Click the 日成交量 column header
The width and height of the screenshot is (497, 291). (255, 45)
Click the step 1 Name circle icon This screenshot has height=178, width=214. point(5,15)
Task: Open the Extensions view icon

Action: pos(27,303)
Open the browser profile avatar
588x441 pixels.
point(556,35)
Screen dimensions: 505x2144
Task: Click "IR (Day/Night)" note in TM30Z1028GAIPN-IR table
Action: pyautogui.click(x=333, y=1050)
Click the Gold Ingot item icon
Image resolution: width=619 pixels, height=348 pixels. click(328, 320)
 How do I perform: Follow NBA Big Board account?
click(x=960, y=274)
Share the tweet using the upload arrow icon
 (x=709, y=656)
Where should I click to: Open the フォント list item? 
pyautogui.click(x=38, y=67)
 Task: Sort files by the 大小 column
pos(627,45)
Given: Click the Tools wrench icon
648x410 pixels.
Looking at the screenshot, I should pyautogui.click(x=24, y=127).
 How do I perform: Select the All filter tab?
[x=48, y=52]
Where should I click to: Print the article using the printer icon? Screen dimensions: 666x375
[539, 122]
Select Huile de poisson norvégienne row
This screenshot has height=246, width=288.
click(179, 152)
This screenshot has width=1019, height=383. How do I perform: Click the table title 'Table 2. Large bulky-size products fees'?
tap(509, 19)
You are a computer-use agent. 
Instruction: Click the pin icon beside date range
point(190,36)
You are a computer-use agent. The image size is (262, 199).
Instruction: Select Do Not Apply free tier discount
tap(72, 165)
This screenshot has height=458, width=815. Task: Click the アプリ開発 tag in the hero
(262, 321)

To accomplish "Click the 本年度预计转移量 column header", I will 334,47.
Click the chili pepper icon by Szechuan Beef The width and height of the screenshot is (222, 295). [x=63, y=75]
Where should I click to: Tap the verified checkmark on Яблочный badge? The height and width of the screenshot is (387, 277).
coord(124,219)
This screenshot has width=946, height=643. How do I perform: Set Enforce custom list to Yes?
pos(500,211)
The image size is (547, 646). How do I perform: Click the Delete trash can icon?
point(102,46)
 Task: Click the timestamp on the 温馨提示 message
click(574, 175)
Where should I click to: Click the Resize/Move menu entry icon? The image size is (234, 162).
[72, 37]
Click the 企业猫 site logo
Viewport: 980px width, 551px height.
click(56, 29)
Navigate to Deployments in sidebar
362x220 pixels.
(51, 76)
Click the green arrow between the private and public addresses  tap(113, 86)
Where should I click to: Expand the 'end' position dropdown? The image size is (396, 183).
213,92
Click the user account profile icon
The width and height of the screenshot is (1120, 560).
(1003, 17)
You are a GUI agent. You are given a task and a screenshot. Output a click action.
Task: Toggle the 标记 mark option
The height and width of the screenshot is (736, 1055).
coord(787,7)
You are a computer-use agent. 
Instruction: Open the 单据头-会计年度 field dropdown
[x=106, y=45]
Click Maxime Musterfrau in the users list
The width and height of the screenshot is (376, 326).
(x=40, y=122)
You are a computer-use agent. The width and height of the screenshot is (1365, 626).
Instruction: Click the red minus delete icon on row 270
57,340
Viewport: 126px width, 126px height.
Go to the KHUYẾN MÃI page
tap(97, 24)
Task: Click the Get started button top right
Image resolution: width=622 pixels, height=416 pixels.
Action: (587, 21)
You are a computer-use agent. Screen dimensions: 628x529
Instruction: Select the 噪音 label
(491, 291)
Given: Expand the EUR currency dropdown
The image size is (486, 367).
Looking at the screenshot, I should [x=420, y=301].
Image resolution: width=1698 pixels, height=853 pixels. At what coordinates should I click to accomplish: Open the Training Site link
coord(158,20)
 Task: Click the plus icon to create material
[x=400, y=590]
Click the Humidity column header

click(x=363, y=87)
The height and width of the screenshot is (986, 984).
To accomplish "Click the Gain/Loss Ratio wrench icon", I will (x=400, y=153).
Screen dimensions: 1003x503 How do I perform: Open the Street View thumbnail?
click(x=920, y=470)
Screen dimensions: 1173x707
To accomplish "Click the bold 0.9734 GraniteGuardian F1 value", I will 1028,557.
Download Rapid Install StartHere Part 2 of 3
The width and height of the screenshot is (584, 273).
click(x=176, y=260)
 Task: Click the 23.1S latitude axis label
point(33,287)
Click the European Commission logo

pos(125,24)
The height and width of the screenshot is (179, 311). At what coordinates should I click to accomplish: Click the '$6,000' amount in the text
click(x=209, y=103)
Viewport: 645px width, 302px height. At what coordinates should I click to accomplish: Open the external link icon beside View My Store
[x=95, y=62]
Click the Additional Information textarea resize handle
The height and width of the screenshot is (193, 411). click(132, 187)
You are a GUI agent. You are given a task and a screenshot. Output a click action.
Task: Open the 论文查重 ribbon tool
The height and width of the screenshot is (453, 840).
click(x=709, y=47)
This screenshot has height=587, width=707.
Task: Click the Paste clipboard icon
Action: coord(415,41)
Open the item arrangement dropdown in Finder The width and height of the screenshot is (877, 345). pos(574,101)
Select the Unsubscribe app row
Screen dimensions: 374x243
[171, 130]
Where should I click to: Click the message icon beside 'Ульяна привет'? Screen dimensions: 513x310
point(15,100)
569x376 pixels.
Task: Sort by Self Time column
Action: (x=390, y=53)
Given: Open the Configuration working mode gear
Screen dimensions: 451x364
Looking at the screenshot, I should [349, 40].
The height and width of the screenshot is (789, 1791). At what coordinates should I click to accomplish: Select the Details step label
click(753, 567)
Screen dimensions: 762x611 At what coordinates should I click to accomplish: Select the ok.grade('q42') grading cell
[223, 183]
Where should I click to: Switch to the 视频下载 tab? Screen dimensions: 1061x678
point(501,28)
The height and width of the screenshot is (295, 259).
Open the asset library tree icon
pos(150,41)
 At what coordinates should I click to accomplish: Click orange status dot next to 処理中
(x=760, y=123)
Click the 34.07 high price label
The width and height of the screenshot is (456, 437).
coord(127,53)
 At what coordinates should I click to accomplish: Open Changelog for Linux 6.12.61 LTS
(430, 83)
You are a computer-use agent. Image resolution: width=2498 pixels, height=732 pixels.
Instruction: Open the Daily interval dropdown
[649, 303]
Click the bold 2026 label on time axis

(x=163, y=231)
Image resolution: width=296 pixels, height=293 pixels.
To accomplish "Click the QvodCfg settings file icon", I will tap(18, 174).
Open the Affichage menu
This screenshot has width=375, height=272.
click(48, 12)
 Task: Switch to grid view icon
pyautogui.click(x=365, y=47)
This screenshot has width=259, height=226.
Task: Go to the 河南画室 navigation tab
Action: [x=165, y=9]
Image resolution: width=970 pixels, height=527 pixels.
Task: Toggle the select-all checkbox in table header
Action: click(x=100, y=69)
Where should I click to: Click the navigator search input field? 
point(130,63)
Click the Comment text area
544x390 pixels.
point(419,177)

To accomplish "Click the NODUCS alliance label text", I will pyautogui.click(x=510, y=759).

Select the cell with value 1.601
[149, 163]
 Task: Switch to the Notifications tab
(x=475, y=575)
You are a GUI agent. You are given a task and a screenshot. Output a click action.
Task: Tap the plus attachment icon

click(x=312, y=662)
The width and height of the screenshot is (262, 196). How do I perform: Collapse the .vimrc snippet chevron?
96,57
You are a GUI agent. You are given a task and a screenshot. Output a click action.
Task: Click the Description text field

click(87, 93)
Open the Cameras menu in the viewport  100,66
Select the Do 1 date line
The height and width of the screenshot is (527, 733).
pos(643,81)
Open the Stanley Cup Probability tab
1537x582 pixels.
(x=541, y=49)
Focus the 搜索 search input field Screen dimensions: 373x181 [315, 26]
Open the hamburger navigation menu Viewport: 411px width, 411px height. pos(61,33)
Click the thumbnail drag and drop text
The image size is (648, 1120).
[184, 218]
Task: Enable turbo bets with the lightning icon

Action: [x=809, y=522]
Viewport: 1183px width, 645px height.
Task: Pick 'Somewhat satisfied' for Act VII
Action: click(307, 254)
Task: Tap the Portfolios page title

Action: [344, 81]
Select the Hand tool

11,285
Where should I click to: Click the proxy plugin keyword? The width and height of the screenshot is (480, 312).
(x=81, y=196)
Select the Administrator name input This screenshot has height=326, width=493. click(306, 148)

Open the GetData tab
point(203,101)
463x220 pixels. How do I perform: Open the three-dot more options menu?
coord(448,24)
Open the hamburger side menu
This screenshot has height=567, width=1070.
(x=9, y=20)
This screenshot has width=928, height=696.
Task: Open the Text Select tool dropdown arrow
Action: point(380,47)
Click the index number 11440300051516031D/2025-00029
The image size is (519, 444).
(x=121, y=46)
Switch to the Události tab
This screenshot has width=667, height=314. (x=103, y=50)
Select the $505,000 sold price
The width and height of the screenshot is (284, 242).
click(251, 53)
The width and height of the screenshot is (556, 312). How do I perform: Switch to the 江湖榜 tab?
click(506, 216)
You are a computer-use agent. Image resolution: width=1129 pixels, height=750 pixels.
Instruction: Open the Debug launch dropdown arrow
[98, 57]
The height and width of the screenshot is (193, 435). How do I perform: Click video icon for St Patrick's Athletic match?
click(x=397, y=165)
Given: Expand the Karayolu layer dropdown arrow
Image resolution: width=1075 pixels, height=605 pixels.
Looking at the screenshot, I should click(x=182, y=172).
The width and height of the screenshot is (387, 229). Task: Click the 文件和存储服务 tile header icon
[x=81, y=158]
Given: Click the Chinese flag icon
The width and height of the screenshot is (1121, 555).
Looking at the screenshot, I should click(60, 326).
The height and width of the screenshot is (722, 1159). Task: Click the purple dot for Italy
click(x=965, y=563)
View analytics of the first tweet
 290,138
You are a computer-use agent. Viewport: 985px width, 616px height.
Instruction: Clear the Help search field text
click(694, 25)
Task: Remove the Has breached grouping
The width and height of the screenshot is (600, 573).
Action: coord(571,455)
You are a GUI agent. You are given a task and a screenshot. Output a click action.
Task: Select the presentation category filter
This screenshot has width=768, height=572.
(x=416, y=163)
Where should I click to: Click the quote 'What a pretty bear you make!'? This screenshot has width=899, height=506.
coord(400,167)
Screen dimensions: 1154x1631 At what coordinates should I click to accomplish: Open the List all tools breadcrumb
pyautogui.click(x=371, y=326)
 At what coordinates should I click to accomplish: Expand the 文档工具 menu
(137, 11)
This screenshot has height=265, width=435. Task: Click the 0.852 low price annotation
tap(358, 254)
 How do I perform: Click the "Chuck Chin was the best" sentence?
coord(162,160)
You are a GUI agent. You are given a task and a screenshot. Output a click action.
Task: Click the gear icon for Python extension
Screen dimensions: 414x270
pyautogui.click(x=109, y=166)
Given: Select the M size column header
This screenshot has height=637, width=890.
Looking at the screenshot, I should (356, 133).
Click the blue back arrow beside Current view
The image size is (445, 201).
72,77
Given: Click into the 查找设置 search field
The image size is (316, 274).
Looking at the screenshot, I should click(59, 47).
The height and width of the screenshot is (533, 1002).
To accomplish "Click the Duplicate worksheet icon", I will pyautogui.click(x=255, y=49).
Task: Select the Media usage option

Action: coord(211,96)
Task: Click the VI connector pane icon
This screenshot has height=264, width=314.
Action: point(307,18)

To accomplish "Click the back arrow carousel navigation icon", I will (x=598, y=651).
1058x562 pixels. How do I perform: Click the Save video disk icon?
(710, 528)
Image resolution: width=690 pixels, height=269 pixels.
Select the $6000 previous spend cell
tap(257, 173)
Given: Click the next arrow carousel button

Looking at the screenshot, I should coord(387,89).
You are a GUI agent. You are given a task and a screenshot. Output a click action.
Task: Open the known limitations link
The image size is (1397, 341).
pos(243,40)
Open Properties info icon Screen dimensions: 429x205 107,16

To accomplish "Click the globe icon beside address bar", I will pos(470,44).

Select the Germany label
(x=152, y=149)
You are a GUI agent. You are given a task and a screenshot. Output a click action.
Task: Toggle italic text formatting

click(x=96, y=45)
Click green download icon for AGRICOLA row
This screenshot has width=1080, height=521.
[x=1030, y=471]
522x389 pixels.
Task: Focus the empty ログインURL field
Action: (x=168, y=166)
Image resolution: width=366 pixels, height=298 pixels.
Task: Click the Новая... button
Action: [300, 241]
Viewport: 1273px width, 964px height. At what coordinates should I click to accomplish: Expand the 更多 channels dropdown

* * *

## Requirement
From the entries above, give again exactly the lines running from the line with "Given: Open the" to the line with "Image resolution: width=296"; include both of those lines.

## Answer
Given: Open the Configuration working mode gear
Screen dimensions: 451x364
Looking at the screenshot, I should [349, 40].
The height and width of the screenshot is (789, 1791). At what coordinates should I click to accomplish: Select the Details step label
click(753, 567)
Screen dimensions: 762x611 At what coordinates should I click to accomplish: Select the ok.grade('q42') grading cell
[223, 183]
Where should I click to: Switch to the 视频下载 tab? Screen dimensions: 1061x678
point(501,28)
The height and width of the screenshot is (295, 259).
Open the asset library tree icon
pos(150,41)
 At what coordinates should I click to accomplish: Click orange status dot next to 処理中
(x=760, y=123)
Click the 34.07 high price label
The width and height of the screenshot is (456, 437).
coord(127,53)
 At what coordinates should I click to accomplish: Open Changelog for Linux 6.12.61 LTS
(430, 83)
You are a computer-use agent. Image resolution: width=2498 pixels, height=732 pixels.
Instruction: Open the Daily interval dropdown
[649, 303]
Click the bold 2026 label on time axis

(x=163, y=231)
Image resolution: width=296 pixels, height=293 pixels.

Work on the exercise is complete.